The thing that strike me most in your case is the partitioning. That is a disk might be used by more than one vdev (aka group), which is of course a major risk, but I understand perfectly that this is an old PC giving a new life as a NAS (I have one at home as well).
There is no major loophole in your schema, except that:
- a pool cannotcan be composed of different type of vdev: you cannot mix a 8-disks raidz and a 2-disks mirror into the same pool. but it is not recommended (at all)
- raidz2 should be used starting with 6 disks. Either you divide your data pool into 2x 4-disks raidz or you go for 1x 8-disks raidz2
- you need to be extra-careful in assigning the disks into the vdev ;)
Here are some best practices (details here) regarding the building of groups:
- Start a single-parity RAIDZ (raidz) configuration at 3 disks (2+1)
- Start a double-parity RAIDZ (raidz2) configuration at 6 disks (4+2)
- Start a triple-parity RAIDZ (raidz3) configuration at 9 disks (6+3)
- The recommended number of disks per group is between 3 and 9. If you have more disks, use multiple groups (vdev).

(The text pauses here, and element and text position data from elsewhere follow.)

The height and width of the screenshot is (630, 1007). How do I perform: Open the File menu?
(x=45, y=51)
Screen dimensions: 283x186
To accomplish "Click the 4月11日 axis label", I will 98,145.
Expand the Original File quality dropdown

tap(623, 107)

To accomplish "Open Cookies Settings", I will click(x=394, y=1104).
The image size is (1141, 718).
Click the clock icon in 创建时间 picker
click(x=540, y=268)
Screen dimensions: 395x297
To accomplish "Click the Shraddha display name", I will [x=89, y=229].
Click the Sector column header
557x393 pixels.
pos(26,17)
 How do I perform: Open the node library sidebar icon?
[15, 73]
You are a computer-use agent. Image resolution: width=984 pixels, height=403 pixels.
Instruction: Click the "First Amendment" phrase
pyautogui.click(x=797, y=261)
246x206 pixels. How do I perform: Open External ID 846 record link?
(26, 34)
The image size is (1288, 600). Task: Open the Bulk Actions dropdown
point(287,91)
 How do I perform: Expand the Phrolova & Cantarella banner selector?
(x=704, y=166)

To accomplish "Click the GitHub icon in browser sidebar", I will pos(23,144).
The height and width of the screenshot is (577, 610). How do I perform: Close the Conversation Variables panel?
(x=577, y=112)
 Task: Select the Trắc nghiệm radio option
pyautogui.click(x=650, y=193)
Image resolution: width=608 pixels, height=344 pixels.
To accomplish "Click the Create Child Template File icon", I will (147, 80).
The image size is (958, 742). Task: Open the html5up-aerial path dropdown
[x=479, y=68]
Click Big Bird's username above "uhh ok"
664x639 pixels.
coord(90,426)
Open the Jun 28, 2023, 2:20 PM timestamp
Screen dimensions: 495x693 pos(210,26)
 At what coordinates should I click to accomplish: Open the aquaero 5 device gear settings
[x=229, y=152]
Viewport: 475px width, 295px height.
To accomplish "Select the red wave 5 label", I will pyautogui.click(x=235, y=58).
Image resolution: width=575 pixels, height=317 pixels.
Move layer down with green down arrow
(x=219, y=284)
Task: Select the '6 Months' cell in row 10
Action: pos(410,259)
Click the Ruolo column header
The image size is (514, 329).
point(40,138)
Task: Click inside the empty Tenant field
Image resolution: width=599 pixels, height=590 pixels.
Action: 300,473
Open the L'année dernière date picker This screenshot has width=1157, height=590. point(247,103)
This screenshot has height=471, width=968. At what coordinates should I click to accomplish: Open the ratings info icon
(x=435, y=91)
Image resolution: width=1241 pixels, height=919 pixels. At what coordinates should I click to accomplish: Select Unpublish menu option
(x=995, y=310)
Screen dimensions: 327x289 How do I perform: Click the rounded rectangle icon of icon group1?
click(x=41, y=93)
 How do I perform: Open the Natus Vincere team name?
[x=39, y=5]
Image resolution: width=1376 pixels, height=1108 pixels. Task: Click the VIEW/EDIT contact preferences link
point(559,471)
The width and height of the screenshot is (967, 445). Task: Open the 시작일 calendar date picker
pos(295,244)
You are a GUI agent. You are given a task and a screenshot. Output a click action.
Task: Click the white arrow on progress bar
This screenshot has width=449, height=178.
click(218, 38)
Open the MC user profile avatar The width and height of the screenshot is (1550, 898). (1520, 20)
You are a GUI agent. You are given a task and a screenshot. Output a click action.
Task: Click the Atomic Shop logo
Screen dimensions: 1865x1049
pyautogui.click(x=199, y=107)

If I may add, keep in mind as well that your system will eventually evolve. You might want to be able to replace disks by bigger ones which would only be possible if your group are not too big (or you'll end up in having to get 8 new disks before being able to get some more space from your data pool).
You may as well consider forcing zfs to use 4k sectors (ashift= 12) even if in your case there is good chance that 512b sectors (ashift= 9) would be the default setting. Again, for later upgrade as you really, really don't want to mix ashift in a pool.
Edit: mixed vdev in a pool is possible, but not recommended (thanks @bahamat) and warning about "ashift".